Hier setzt das in Berlin, Brandenburg und Mecklenburg-Vorpommern angesiedelte ANNOTeM-Projekt an. Es war das erste große Telemedizinprojekt, das im Rahmen des Innovationsfonds gefördert wurde. Und entsprechend ist es jetzt auch eines der ersten Projekte, das auf die Zielgerade einbiegt.

„Tag gegen den Schlaganfall“

Der alljährlich bundesweit am 10. Mai stattfindende „Tag gegen den Schlaganfall“ steht in diesem Jahr unter dem Motto: „Digitale Helfer: Mit Apps gegen den Schlaganfall“. Der „Tag gegen den Schlaganfall“ wurde von der Stiftung Deutsche Schlaganfall-Hilfe ins Leben gerufen.

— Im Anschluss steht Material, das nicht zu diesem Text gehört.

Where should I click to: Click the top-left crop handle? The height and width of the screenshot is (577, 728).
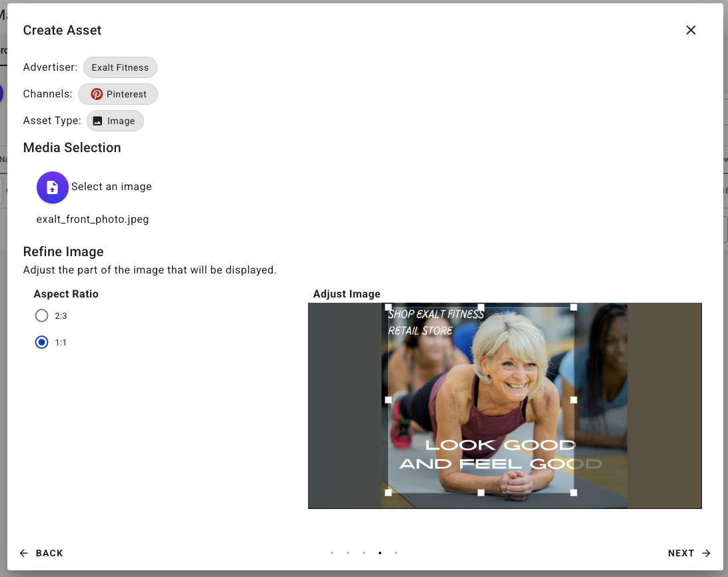389,308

Zwar steht die abschließende Evaluation noch aus. Sie soll im Lauf der nächsten Monate stattfinden. Schon jetzt deutet sich aber an, dass die Zufriedenheit der teilnehmenden Einrichtungen hoch ist und dass relevante Qualitätsindikatoren in die richtige Richtung weisen.

Das ANNOTeM-Projekt ist vom technischen und organisatorischen Konzept her ein Tele-Stroke-Netz, und Schlaganfälle sind ein wichtiger Bestandteil der täglichen telemedizinischen Arbeit. Aber auch bei Status epilepticus, akuter Wirbelsäulenverletzung, Hirnhautentzündung oder generell bei komatösen Patienten werden die Teleneurologen aktiv.

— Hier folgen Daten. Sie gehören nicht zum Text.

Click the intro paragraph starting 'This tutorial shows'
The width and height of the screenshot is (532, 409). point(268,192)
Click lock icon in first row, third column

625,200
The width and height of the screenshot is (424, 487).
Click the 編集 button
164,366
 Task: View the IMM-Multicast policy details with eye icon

200 Videokonsultationen im Monat

Insgesamt vier neurologische Schwerpunktkliniken sind mit elf kleineren Häusern in einer Region von bis zu zweieinhalb Autostunden um Berlin vernetzt. Abgewickelt werden aktuell rund 200 Audio-Video-Konsultationen bei neurologischen Notfallpatienten pro Monat.

ANNOTeM konnte zum einen bestätigen, was schon länger bekannt ist und vielfach gezeigt wurde: Richtig gemacht, ist die Schlaganfall-Telemedizin ausgesprochen effektiv: Die elf kleineren Kliniken im Netzwerk erreichen eine Thrombolyserate von 15 Prozent und eine Thrombektomierate von fünf Prozent. Dies gelinge bei einer Transportrate in Richtung Schwerpunktzentrum von etwa 15 Prozent, ein sehr gutes Ergebnis, wie Audebert kürzlich bei einem Leopoldina-Symposium betonte.

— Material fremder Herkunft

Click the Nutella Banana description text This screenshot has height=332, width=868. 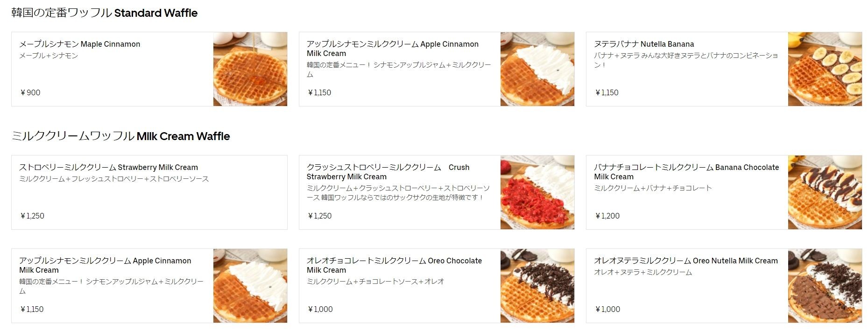coord(685,60)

Auch jenseits der Indikation Schlaganfall gibt es erste Daten. Die Evaluation und die Publikation der Projektergebnisse werden hier ein viel umfangreicheres Bild zeichnen.

Komplikationen gehen zurück

So erfolgt im ANNOTeM-Netz jetzt bei 70 Prozent statt vorher 50 Prozent der neurologischen Notfallpatienten ein Schluck-Screening: „Parallel dazu sind die Komplikationen zurückgegangen“, so Audebert. Für Epilepsie-Notfälle wurde zudem ein EEG-Helm entwickelt, mit dem die Hirnströme auch nachts und am Wochenende messbar werden.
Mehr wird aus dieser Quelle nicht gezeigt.